Ex-FBI Director James Comey testified earlier this week before the Senate Intelligence Committee that he was the one who orchestrated the leak of his MFR purportedly describing a one-on-one meeting with President Donald Trump.  Comey said he asked a friend (Daniel Richman, a law professor at Columbia University, and a man who should have known better himself) to leak the document and the friend subsequently read it over the phone to a New York Times writer.

Even larger than the fact that Comey leaked the thing or caused its leak are two other matters: the MFR was, and is, government property since he wrote it as a government employee; it is not, and never has been, his personal property.  Thus, the leak, having been done without government permission, was illegal.  There’s also this bit, that illustrates Comey’s dishonesty, if not directly the illegality of his leak [emphasis added]:

Two days after Comey was fired, The New York Times reported on a January conversation—allegedly sourced from those Comey told about the encounter [now known to be Richman]—in which Comey claimed Trump asked him for his loyalty. Trump has vociferously denied he made such a request and tweeted the following day: “James Comey better hope that there are no ‘tapes’ of our conversations before he starts leaking to the press!”
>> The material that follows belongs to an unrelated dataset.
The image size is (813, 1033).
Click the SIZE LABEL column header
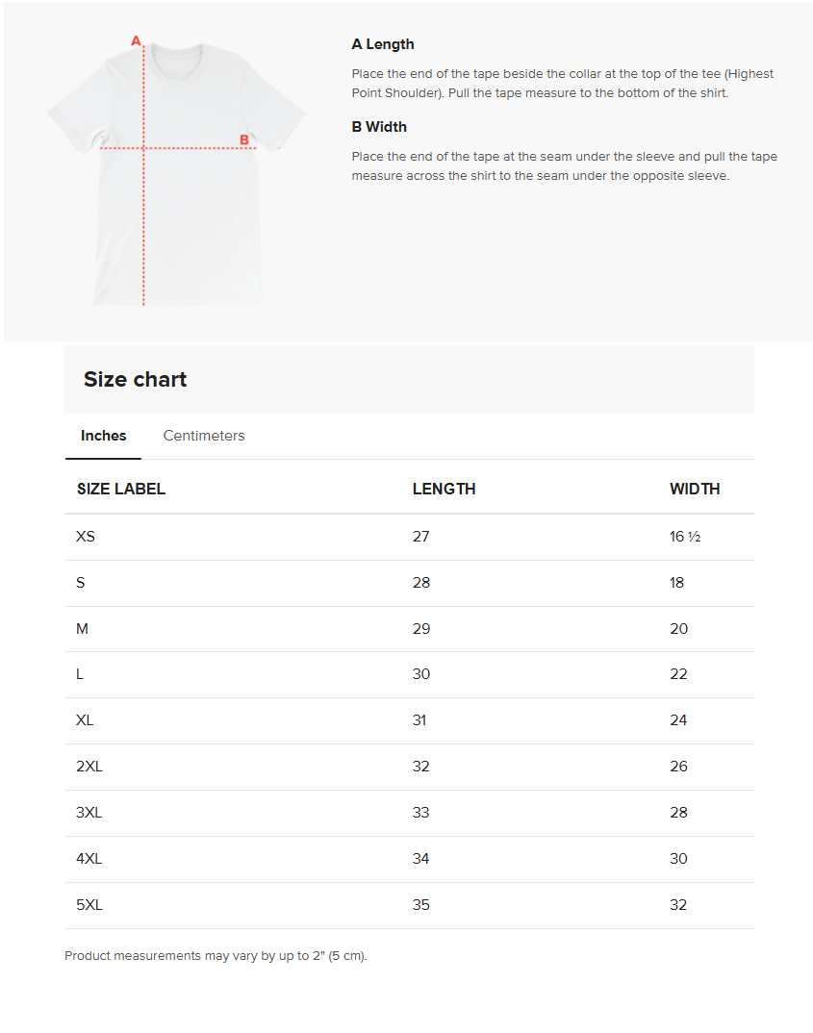click(121, 489)
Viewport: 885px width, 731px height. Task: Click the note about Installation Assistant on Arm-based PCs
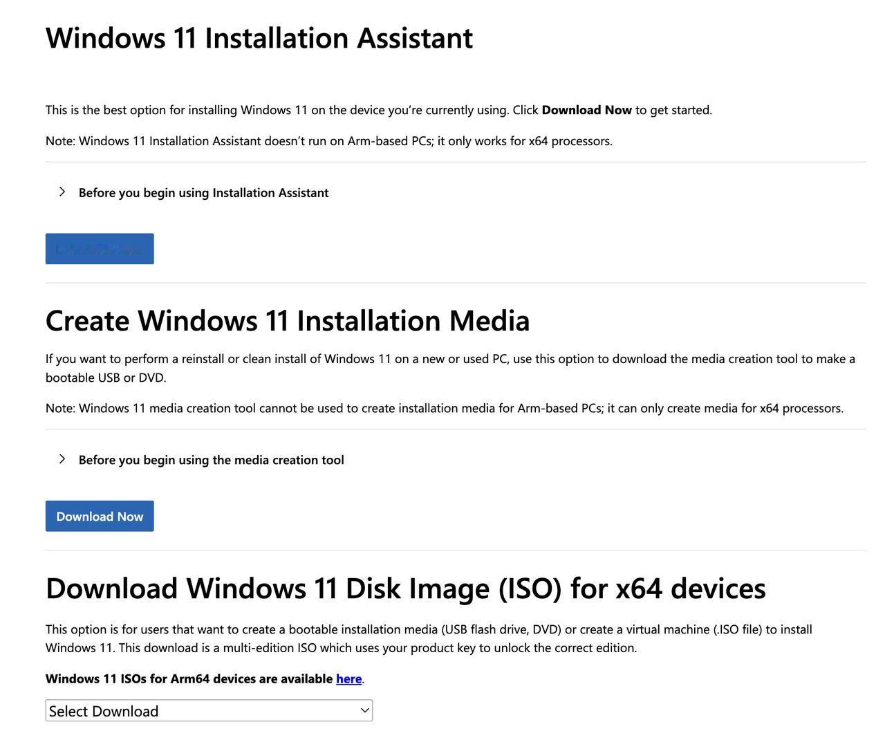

Comey, in his Thursday testimony, said it was that tweet that prompted him to enlist Richman to help him leak memos….

More than that, though, is Comey’s stated motive for his leak: to trigger the appointment of a special counsel to conduct the investigation into Trump’s campaign staff’s alleged involvement with Russian intrusions into our election process and other involvements between those personnel and Russian persons.

That strikes me as obstruction of justice.  There already were investigations in progress, by the FBI and by four Congressional committees, into precisely those matters.  Comey didn’t like the way those investigations were going, and so he wanted to trigger another—which existence could only interfere with the existing investigations.